CFS im Beruf: Sollte man offen mit chronischer Erschöpfung umgehen?

Angenommen, eine Arbeitstätigkeit ist trotz des chronischen Müdigkeitssyndroms möglich: Wie offen sollte man dann mit seiner Erkrankung umgehen? Sollte man dem Chef sagen, dass man CFS hat? Und wie geht man am besten vor, wenn man sich für einen neuen Job bewirbt?

Eines vorweg: Sie sind nicht dazu verpflichtet, Ihrem Arbeitgeber mitzuteilen, dass Sie am chronischen Erschöpfungssyndrom leiden. Sie können das natürlich freiwillig tun. Vielleicht waren sie schon öfter oder über längere Zeit deswegen krankgeschrieben und wissen, dass der Arbeitgeber sich fragt, was Sie haben. Wenn Sie möchten, können Sie offen mit dem Vorgesetzten darüber sprechen. Dabei spielt sicherlich auch das Vertrauensverhältnis eine Rolle, das Sie zu Ihrem Chef haben.

Bei Bewerbungen ist es nicht empfehlenswert, auf das chronische Erschöpfungssyndrom einzugehen. Es wäre zwar im Sinne der Transparenz aus Arbeitgebersicht wünschenswert, von Anfang an zu wissen, dass ein Bewerber eine bestimmte Erkrankung hat.
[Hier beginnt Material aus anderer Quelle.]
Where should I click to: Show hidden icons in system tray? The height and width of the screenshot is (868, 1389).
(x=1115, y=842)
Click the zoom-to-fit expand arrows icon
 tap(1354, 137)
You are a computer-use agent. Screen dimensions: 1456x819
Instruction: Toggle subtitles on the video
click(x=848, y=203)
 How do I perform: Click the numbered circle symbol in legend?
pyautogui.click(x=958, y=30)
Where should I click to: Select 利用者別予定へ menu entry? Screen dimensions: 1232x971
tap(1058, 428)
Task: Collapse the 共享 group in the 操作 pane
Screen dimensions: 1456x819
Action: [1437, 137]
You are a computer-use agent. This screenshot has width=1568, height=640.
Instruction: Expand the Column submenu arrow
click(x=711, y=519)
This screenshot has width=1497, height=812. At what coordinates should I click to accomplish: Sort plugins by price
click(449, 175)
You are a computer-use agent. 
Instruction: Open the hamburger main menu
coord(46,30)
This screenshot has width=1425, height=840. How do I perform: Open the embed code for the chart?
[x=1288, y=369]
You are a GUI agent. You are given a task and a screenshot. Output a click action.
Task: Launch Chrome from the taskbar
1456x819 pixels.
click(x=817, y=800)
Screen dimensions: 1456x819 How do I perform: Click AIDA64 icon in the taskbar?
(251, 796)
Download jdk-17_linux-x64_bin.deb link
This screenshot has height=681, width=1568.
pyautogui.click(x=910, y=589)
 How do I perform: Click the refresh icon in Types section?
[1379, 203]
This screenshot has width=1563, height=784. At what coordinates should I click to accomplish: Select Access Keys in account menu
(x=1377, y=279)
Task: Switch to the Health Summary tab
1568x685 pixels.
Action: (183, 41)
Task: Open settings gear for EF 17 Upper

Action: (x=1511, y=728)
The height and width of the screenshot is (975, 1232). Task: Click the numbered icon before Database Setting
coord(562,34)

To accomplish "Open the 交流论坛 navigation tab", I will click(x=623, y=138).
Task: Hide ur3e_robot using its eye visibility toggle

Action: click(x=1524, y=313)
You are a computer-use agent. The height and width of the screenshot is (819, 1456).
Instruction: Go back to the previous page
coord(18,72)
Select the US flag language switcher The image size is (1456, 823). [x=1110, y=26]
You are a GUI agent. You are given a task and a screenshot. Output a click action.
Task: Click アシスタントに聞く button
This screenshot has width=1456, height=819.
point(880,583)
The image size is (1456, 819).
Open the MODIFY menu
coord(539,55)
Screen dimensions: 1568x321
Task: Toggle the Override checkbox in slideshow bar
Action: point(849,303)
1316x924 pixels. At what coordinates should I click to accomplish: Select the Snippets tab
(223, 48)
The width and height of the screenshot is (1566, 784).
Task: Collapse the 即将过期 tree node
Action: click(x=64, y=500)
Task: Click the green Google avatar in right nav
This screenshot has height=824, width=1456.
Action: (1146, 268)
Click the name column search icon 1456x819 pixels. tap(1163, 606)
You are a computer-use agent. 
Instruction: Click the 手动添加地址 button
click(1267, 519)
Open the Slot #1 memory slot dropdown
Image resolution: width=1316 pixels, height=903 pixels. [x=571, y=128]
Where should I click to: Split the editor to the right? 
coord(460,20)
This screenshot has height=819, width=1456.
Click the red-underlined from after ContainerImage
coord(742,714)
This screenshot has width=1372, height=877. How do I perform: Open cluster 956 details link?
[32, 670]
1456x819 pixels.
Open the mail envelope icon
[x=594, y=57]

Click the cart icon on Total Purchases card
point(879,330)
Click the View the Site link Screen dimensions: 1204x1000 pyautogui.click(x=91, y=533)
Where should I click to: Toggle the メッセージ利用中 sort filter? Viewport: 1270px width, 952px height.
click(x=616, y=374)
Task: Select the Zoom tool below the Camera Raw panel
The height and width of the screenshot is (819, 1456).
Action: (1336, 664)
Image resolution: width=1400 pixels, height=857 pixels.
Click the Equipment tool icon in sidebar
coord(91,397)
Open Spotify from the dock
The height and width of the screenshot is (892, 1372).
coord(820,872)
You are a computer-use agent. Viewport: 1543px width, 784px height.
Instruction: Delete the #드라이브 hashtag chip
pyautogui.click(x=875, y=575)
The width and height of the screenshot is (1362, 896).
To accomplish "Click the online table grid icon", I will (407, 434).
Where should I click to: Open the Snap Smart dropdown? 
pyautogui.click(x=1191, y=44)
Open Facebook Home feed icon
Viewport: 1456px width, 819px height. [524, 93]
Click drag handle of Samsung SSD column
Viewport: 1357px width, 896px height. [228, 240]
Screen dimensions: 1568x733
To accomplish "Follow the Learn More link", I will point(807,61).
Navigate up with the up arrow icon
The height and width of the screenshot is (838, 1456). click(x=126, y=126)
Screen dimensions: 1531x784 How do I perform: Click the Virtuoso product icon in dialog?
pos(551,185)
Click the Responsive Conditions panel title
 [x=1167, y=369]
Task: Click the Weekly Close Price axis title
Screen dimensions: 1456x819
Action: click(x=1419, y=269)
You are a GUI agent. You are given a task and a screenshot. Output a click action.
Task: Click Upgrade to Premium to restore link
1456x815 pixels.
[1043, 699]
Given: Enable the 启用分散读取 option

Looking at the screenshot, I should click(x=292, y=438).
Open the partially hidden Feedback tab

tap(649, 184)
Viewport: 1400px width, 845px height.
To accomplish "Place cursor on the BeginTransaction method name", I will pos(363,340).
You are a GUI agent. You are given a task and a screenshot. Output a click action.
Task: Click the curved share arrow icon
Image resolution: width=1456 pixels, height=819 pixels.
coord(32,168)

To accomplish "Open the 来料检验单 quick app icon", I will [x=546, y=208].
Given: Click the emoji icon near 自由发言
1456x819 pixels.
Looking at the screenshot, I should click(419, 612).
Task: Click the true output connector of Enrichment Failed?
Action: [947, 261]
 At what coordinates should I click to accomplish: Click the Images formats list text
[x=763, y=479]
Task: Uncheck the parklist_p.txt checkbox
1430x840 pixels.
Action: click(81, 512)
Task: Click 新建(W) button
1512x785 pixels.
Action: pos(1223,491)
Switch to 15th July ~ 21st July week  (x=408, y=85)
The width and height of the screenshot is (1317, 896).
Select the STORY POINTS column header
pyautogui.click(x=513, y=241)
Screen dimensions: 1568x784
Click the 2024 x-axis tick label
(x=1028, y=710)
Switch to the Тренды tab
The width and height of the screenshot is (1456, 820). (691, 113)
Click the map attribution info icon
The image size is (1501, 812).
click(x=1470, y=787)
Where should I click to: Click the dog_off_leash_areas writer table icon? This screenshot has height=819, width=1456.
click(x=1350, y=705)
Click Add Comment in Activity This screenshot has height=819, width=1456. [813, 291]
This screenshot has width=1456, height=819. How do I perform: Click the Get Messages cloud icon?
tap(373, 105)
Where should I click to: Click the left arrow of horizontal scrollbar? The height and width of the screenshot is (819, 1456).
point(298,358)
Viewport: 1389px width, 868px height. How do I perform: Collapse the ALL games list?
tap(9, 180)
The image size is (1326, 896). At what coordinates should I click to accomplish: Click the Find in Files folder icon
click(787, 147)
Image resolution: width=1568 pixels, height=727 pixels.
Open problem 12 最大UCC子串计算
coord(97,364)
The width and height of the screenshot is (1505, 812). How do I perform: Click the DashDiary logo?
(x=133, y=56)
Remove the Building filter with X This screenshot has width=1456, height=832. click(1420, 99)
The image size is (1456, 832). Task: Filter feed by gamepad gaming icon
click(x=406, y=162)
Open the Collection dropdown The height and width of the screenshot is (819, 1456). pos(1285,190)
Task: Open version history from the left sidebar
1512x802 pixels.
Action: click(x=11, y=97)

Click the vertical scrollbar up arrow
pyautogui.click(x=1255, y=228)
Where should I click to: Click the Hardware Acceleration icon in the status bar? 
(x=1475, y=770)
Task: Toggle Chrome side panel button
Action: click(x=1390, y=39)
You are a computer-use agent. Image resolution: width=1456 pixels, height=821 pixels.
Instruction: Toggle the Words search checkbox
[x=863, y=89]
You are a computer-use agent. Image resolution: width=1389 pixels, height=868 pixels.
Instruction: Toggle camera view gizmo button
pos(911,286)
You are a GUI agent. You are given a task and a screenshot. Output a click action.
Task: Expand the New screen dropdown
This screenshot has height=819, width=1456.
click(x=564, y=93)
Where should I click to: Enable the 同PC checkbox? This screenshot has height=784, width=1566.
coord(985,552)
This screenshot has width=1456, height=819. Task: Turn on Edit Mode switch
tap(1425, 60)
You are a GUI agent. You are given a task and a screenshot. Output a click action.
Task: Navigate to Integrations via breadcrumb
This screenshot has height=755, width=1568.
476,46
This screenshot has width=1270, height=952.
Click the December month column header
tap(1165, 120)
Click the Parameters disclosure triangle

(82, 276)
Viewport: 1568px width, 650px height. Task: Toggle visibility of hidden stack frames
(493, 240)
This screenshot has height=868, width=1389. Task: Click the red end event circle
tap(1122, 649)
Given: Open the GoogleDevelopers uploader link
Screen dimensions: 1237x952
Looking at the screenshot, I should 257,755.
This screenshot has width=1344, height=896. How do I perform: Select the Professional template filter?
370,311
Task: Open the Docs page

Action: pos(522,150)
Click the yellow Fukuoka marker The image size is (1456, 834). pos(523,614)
Für Sie als Bewerber würde ein offener Umgang mit dem chronischen Fatigue-Syndrom aber wahrscheinlich bedeuten, dass Sie nur Absagen erhalten. Die wenigsten Arbeitgeber werden sich für einen Kandidaten entscheiden, von dem sie wissen, dass er womöglich immer wieder wegen seiner Krankheit im Job ausfällt.